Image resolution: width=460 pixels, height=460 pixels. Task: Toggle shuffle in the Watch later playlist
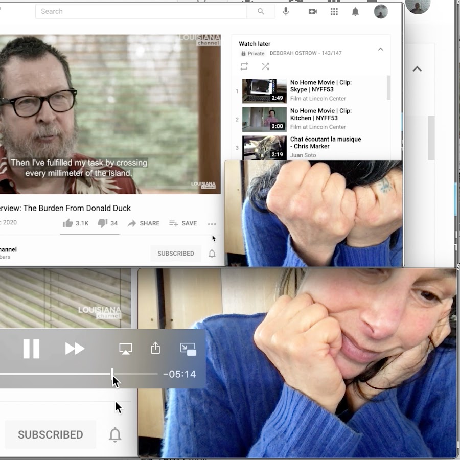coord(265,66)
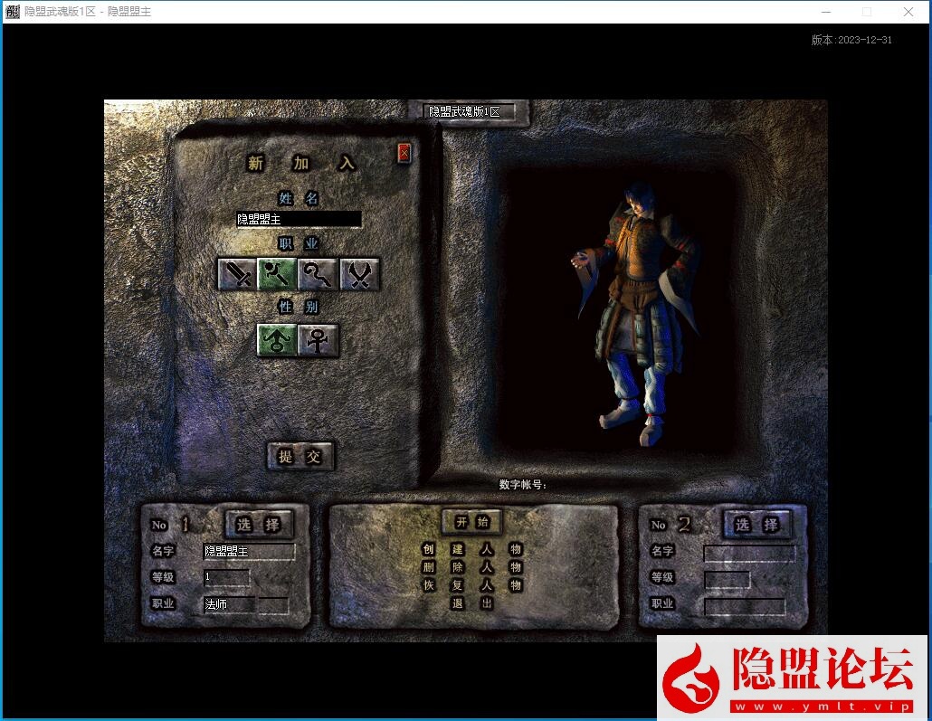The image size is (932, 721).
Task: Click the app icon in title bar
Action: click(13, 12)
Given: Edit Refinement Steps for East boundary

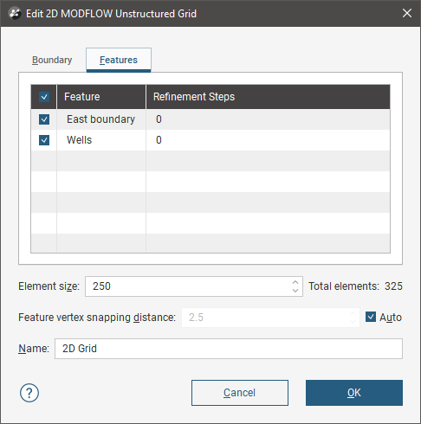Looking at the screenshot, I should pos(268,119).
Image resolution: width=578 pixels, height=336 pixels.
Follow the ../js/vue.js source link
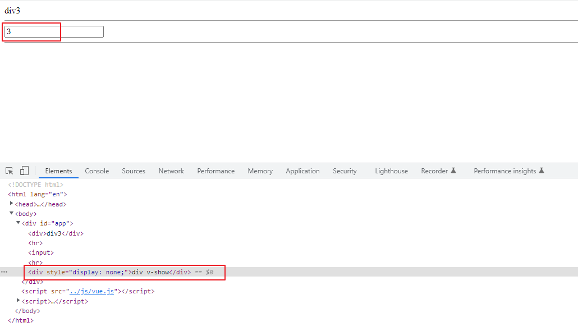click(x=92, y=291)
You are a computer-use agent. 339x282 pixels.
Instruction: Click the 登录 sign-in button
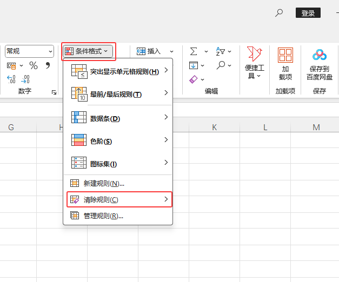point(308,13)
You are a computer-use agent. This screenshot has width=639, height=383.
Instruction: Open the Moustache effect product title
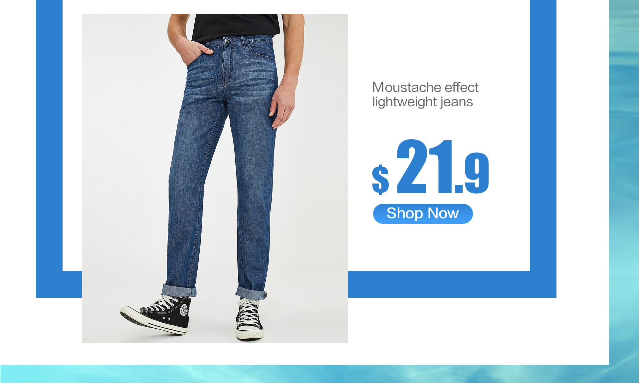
---*---
### [Activity]
Leave out the pictures. Transcribe the rest of the listing above exactly.

### [Answer to this exercise]
Image resolution: width=460 pixels, height=460 pixels. Task: Toggle shuffle in the Watch later playlist
coord(265,66)
The image size is (932, 721).
Task: Click the app icon in title bar
Action: click(13, 12)
Given: Edit Refinement Steps for East boundary

Looking at the screenshot, I should pos(268,119).
Image resolution: width=578 pixels, height=336 pixels.
Follow the ../js/vue.js source link
click(x=92, y=291)
You are a computer-use agent. 339x282 pixels.
Instruction: Click the 登录 sign-in button
point(308,13)
You are a computer-use agent. This screenshot has width=639, height=383.
Instruction: Open the Moustache effect product title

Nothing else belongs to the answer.